Here is a numerical example for your better understanding.

Example 2: Company A’s overhead cost per product is $50, and an employee works two hours to manufacture one such unit. Calculate the allocated manufacturing overhead.

Solution: We will use the Allocated manufacturing overhead formula to find the solution. 

Allocated manufacturing overhead = Total overhead costs / Total hours worked or total hours the machine was used

Here total overhead cost per product is $50, and the Total labor hours worked by an employee is two hours to manufacture one such unit. So, the allocated manufacturing overhead would be: 50/2 = $25

Company A will allocate a manufacturing overhead of $25.

Step 3: Find your base totals

If you want to use direct labor hours for your business’s base calculation, you must calculate the total labor hours worked for the month. The same treatment also applies to machine hours.

See the example question below to find out how we can find base totals.

Example 3: Jim works for a servicing company for $15 per hour on vending machines, massage chairs, and claw machines in a mall. He keeps a timesheet to record the appliances he has worked on throughout the week. At the end of the week, his total of the three devices look like this:

  • Vending machines: 13 hours
  • Claw machines: 16 hours
  • Massage chairs: 8 hours

Find out Jim’s weekly direct labor cost and which machines require higher direct labor costs.
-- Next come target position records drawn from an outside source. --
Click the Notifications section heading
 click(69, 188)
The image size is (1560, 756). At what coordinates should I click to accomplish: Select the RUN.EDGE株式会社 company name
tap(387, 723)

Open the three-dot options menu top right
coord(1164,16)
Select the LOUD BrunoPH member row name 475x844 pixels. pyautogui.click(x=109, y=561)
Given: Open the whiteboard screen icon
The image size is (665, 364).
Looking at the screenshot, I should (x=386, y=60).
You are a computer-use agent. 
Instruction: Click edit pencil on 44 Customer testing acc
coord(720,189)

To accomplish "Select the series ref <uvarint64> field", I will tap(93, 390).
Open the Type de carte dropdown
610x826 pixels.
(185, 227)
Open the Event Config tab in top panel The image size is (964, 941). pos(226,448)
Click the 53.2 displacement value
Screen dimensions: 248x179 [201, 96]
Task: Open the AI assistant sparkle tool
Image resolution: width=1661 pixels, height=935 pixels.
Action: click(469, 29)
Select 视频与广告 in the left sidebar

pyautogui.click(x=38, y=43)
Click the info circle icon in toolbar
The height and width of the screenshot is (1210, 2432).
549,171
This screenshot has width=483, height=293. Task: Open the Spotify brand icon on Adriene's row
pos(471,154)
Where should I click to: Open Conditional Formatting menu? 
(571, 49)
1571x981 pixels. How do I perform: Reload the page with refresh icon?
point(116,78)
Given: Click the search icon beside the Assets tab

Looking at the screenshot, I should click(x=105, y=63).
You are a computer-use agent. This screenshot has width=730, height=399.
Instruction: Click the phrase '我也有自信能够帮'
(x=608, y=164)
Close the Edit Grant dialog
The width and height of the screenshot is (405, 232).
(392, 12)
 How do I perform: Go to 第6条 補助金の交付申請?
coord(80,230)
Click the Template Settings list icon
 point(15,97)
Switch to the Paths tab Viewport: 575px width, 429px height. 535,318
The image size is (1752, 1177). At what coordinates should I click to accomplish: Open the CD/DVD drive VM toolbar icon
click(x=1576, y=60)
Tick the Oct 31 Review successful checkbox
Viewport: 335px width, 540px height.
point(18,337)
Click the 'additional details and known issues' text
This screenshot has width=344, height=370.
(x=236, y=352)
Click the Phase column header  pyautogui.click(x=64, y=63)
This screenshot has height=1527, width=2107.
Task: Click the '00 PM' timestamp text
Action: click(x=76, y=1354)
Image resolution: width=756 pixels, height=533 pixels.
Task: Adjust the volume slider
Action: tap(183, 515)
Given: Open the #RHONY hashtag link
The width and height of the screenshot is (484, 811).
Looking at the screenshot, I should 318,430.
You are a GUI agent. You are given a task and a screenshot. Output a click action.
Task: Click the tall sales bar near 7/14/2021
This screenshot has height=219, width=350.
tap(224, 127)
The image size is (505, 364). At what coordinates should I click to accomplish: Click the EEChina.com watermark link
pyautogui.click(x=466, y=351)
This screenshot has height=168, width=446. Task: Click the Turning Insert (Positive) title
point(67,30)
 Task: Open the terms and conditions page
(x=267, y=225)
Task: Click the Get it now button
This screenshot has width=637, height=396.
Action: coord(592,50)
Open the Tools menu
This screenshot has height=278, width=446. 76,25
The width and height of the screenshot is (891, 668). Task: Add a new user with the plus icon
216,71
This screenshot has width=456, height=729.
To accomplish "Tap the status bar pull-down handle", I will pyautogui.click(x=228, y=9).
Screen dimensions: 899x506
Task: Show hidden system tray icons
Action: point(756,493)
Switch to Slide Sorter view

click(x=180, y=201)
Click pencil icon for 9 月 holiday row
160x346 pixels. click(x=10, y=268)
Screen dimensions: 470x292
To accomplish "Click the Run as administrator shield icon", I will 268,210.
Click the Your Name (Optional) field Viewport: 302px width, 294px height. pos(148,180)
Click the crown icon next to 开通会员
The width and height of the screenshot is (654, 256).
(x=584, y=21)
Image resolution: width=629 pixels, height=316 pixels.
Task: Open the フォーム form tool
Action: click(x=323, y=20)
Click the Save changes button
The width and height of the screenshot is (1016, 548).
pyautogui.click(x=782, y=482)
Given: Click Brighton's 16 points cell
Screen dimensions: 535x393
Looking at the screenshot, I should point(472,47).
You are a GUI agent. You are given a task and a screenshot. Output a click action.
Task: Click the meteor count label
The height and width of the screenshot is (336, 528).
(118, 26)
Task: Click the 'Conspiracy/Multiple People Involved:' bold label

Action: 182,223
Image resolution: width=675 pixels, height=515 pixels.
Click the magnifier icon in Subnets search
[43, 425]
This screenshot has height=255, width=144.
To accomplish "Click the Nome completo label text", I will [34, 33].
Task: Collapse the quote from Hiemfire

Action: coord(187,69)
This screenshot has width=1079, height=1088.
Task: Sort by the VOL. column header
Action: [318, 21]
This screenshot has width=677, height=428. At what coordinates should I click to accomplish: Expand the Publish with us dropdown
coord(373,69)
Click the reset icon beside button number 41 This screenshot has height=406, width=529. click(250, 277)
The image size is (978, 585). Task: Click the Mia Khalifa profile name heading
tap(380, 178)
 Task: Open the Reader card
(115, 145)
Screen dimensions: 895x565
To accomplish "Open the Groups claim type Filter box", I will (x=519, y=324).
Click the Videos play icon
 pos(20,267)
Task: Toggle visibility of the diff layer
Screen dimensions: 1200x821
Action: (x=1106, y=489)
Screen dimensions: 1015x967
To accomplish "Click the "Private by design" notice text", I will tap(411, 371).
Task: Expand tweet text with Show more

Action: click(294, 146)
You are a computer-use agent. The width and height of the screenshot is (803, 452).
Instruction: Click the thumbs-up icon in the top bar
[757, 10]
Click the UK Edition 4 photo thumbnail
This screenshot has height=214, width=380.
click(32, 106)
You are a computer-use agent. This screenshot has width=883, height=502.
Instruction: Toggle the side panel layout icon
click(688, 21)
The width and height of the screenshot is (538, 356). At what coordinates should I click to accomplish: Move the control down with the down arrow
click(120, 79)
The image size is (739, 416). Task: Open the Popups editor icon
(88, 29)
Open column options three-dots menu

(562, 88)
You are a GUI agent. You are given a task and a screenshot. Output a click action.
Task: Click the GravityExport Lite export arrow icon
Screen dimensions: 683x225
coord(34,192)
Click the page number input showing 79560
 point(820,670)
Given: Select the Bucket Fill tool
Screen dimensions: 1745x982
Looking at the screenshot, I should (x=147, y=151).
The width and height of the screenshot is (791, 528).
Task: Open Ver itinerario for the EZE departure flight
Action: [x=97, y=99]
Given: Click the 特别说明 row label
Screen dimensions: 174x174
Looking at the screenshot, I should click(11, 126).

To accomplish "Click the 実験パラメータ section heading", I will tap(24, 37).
Solution: We can do this by the formula:

Direct labor cost for each machine type = number of hours * pay rate

Using the timesheet and the formula, we get the direct labor cost per machine.

  • Vending machines: 13 x $15 = $195
  • Claw machines: 16 x $15 = $240
  • Massage chairs: 8 x $15 = $120

The cost to maintain the claw machines is higher, but if these bring in the most profit, it is worth the expense. Direct labor costs can influence business decisions.

The direct labor cost method can help the business calculate employees’ time spent and determine specific areas to address in decision-making for future growth, purchase, and more.

Step 4: Calculate the overhead rate percentage

Once all indirect expenses are calculated, calculate your overhead rate percentage. Cost allocation is essential for establishing realistic figures for calculating the cost of each unit manufactured.

Example 4: Company B’s total monthly sales were $850,000, and its monthly overhead costs were $400,000. Calculate the overhead rate percentage.

Solution: We will apply the formula

Manufacturing Overhead Costs / Number of Sales x 100 = Percentage.

$400,000 / $850,000 = $0.47

So, for every dollar Company B currently earns in sales, it is spending $0.47 in expenses.

Wrapping Up

Emerging businesses need answers to many questions, from simple ways to calculate overhead costs to sustain themselves in the industry to find ways for value additions for their customers.